We investigate the effects of convergence velocity and backstop geometry on the evolution of experimental viscous doubly-vergent orogenic wedges. Experiments are performed in a thermomechanical shortening box, using the Newtonian properties of 52/54 EN type paraffin as analogue to the natural strength distribution in the continental crust. A velocity discontinuity is imposed at the subduction slot, where the base plate is pulled below a rigid backstop. The mobile base plate dips 5°. Two different backstop dips (60° and 30°) are used in combination with constant convergence velocities of 2 and 10 cm h−1. Results point out that backstop geometry exerts a first-order control on the evolution of doubly-vergent experimental wedges.
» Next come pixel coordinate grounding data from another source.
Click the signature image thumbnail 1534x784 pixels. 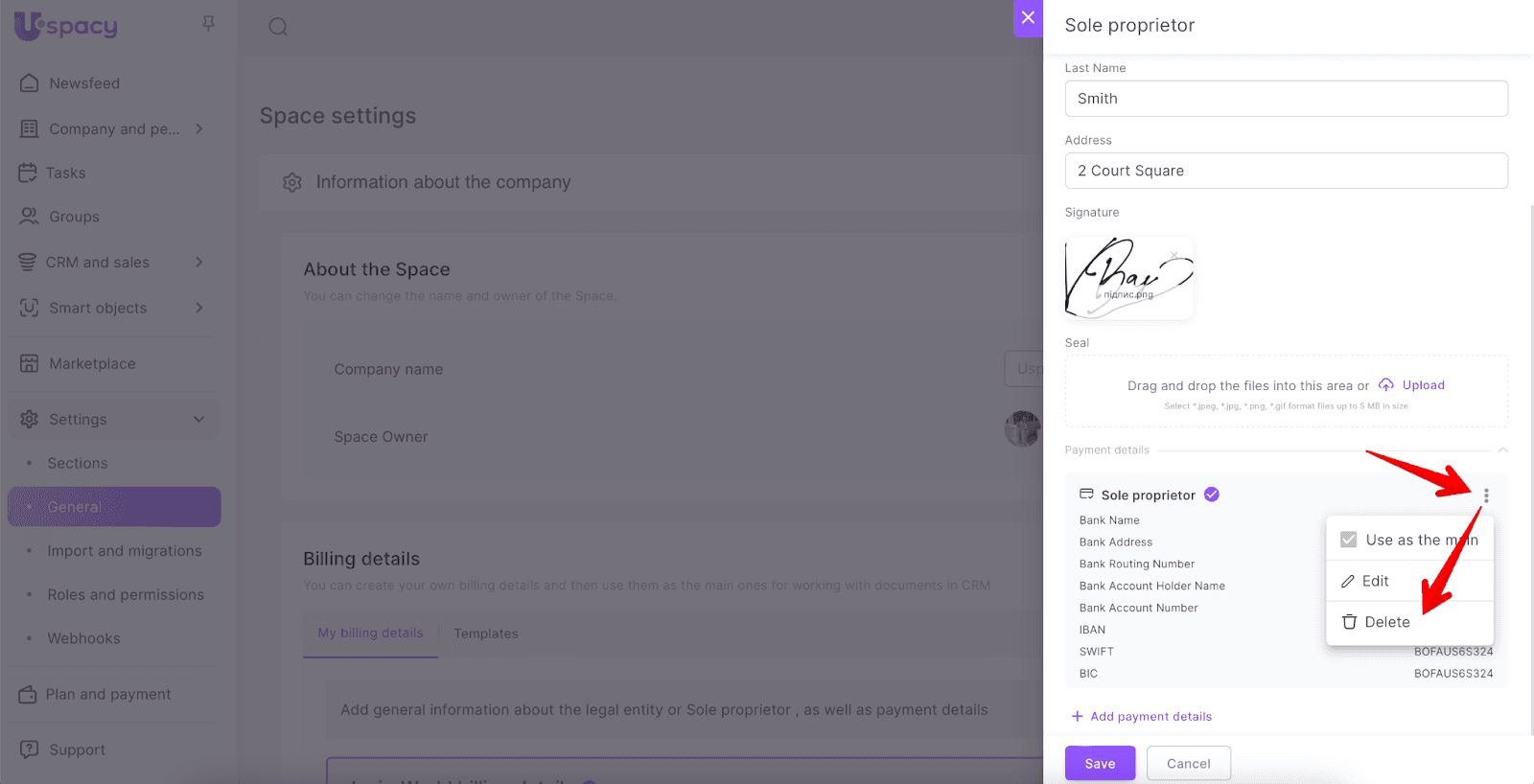[1128, 278]
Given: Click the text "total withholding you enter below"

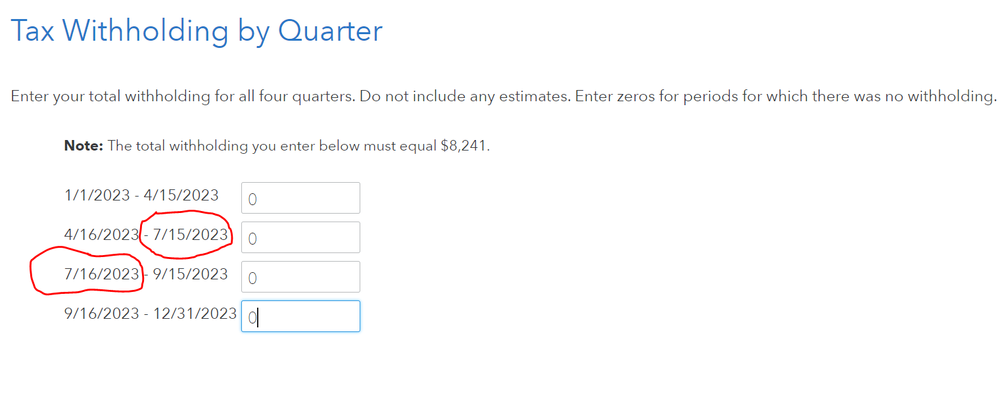Looking at the screenshot, I should 255,146.
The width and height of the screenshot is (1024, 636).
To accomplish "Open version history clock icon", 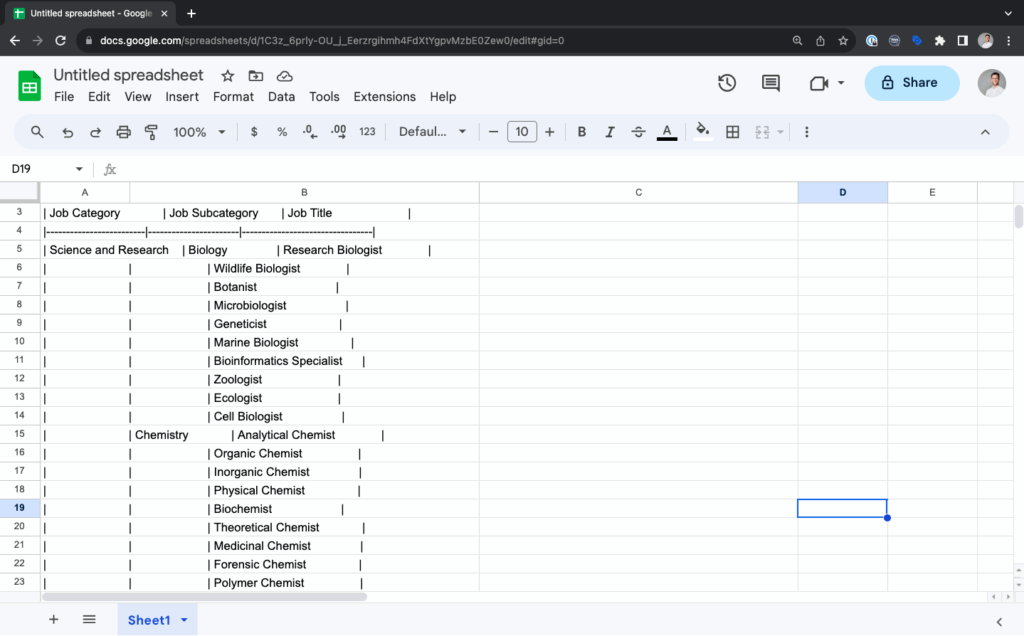I will coord(727,83).
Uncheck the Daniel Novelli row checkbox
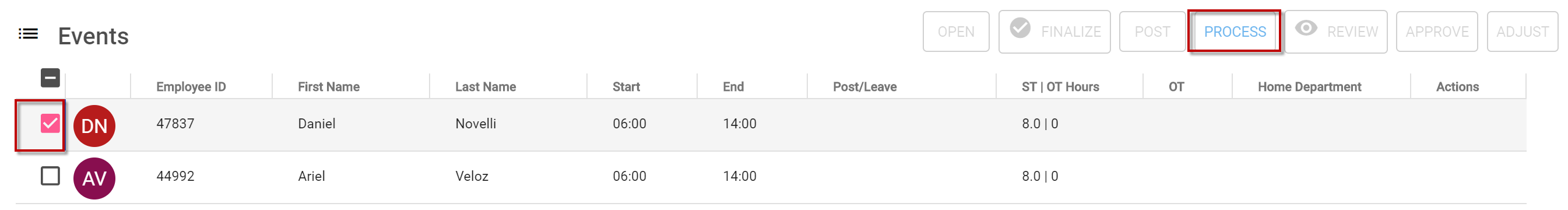Screen dimensions: 1568x210 [51, 124]
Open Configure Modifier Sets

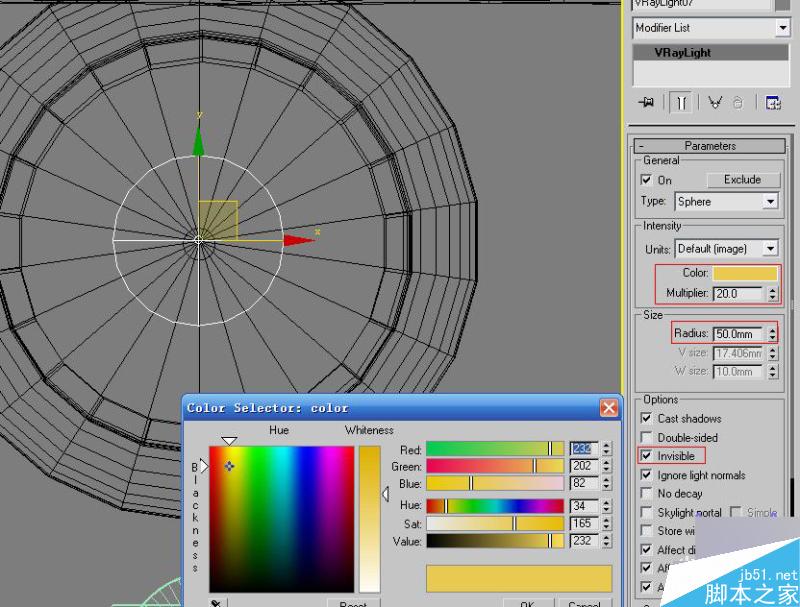(772, 102)
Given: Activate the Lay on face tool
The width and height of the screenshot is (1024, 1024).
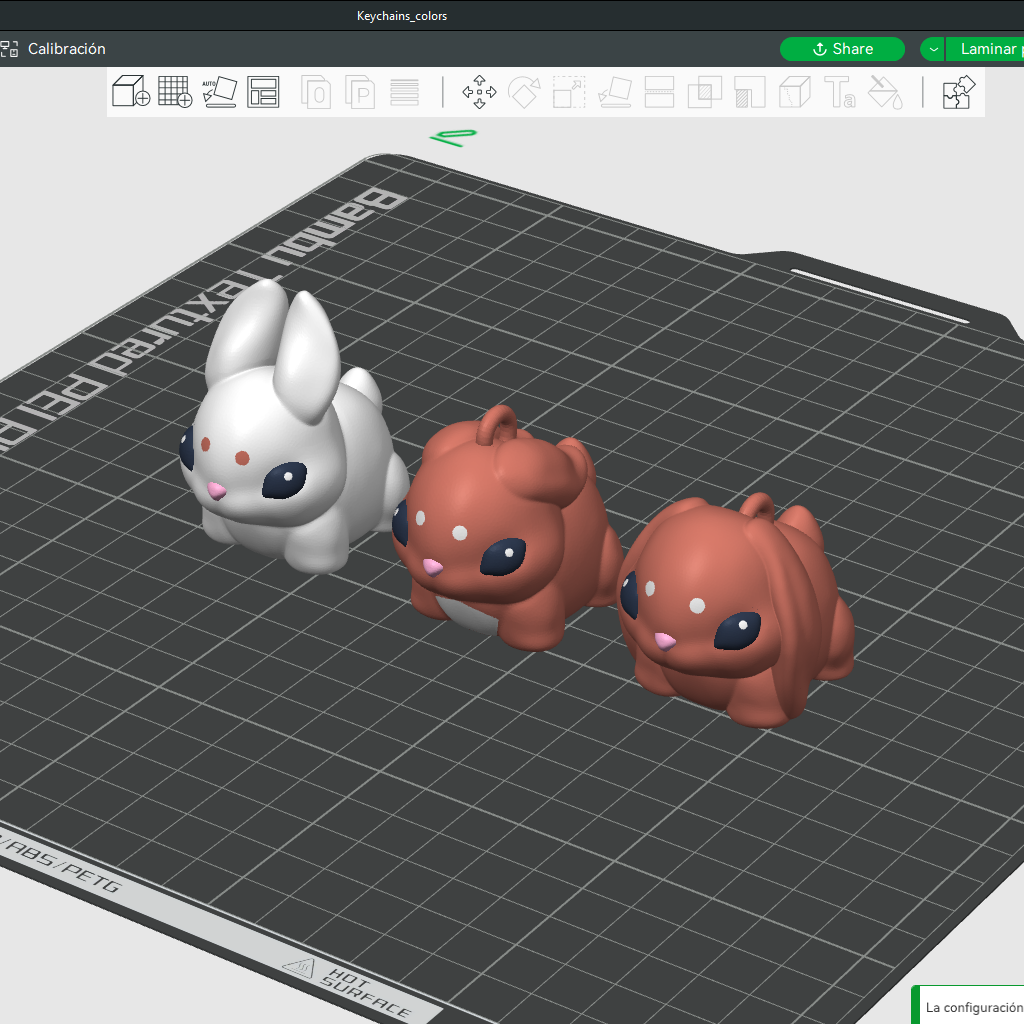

Steeply-dipping backstops cause the stationary uplift of the wedge axial region above the subduction slot, whereas shallow-dipping backstops allow its retroward translation, in concomitance with a more pronounced deformation in the retrowedge. Convergence velocity controls the uplift in the wedge axial region and the amount of the outward migration of the deformation front in both the prowedge and retrowedge regions. For fast convergence velocity and shallow-dipping backstop, deformation in the retrowedge is favoured. An increase in the backstop dip and/or a decrease in the convergence velocity favour deformation in the prowedge. Both prowedge and retrowedge tend to grow in self-similar conditions, with an aspect ratio depending upon the backstop dip and convergence velocity. These results may have important consequences for the evolution and deformation style of ductile-dominated orogenic wedges, suggesting that location of the axial region and deformation progression in natural orogens can be strongly controlled by boundary and kinematic conditions.